Così dalla metà del XIX secolo la pittura ha risposto con tecniche di pennellate libere, rapide e slegate, che rompono con la tradizione accademica per privilegiare la percezione visiva immediata. Dare l'impressione del soggetto e non la mera descrizione.
Fu un'autentica rivoluzione ed una esplosione creativa che ci ha portato alla sublimazione nell'arte. Occorrono grandi capacità pittoriche.
Ora la moderna fotografia digitale rende facile realizzare immagini perfette ma che mancano di anima rispetto all'evoluzione della pittura. Basta, a volte, un semplice smartphone.

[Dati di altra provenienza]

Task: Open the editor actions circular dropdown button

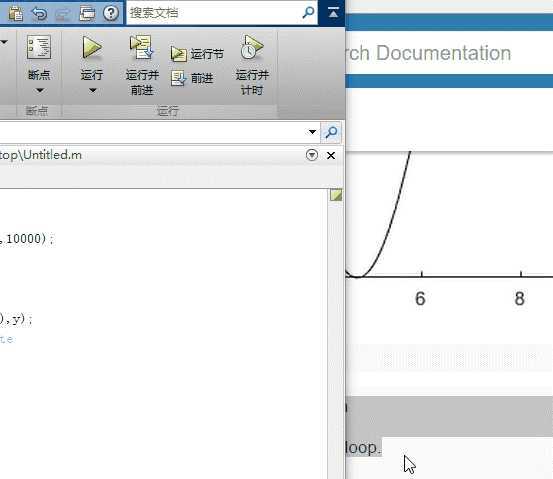Action: [x=312, y=155]
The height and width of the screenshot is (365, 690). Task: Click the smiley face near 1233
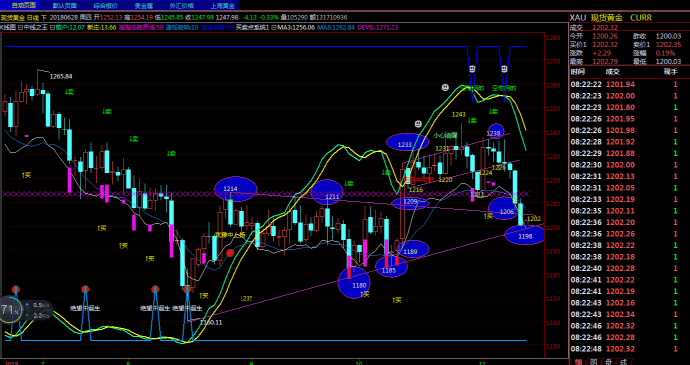tap(417, 125)
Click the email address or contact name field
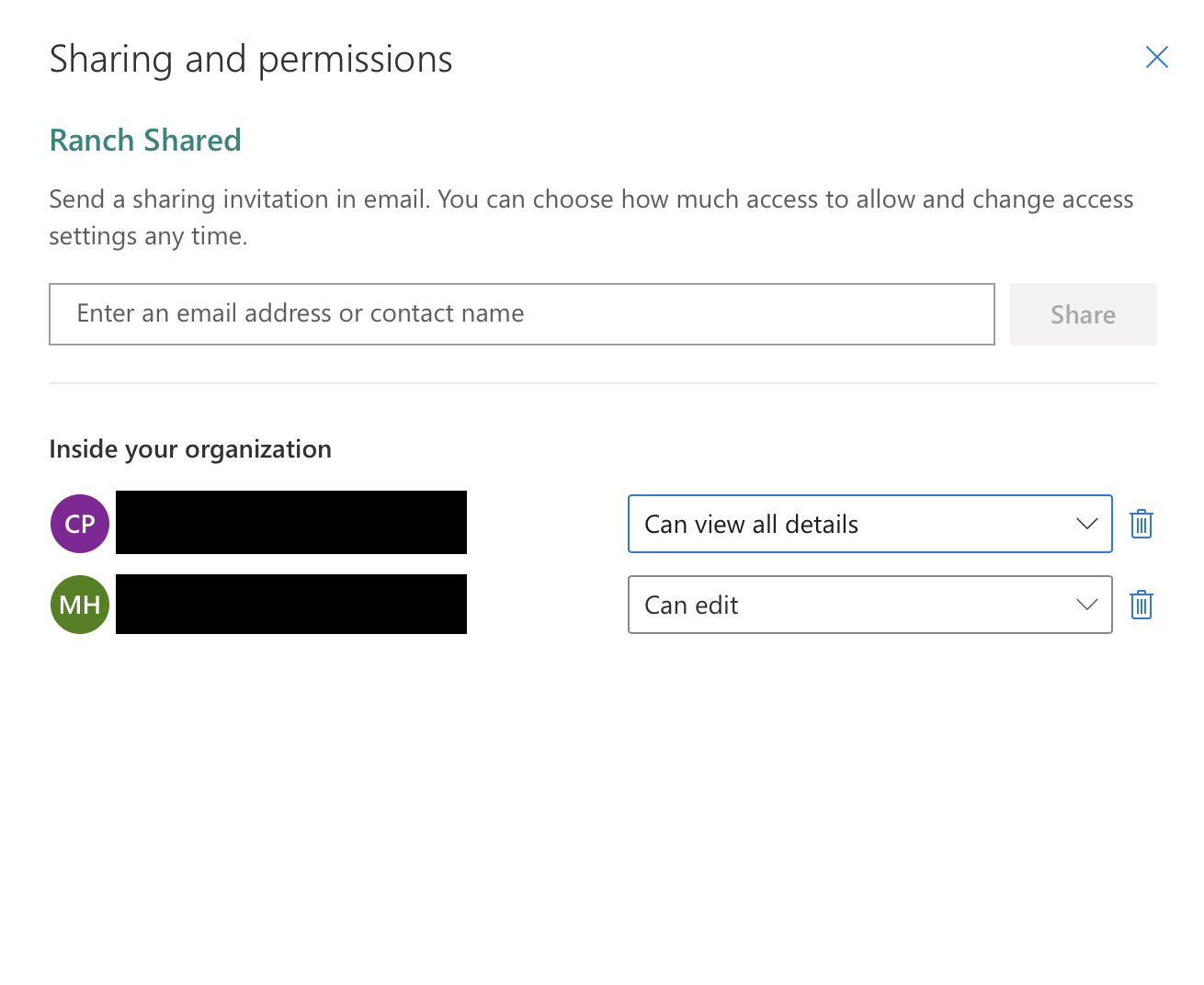Screen dimensions: 1204x985 (521, 314)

Così può essere interessante esplorare in direzioni diverse di modifica dell'immagine che cercano di rendere la grandezza artistica dell'evoluzione pittorica, usare strumenti diversi per avvicinarsi allo sviluppo dell'arte delle immagini.
Così questo è il gioco di questo post, cercare una trasformazione dell'immagine digitale per creare qualcosa. Gioco indispensabile per chi, come me, non ha gli strumenti per elaborare immagini pittoriche con pennelli e colori ma che vuole raccontare qualcosa che non sia la semplice riproduzione.
In fondo non sto tradendo il mio amore per il bianco e nero, proprio perché, per me, il bianco e nero è una trasfigurazione dell'immagine per lasciare all'osservatore - lettore dell'immagine la libertà di scegliere la sua visione.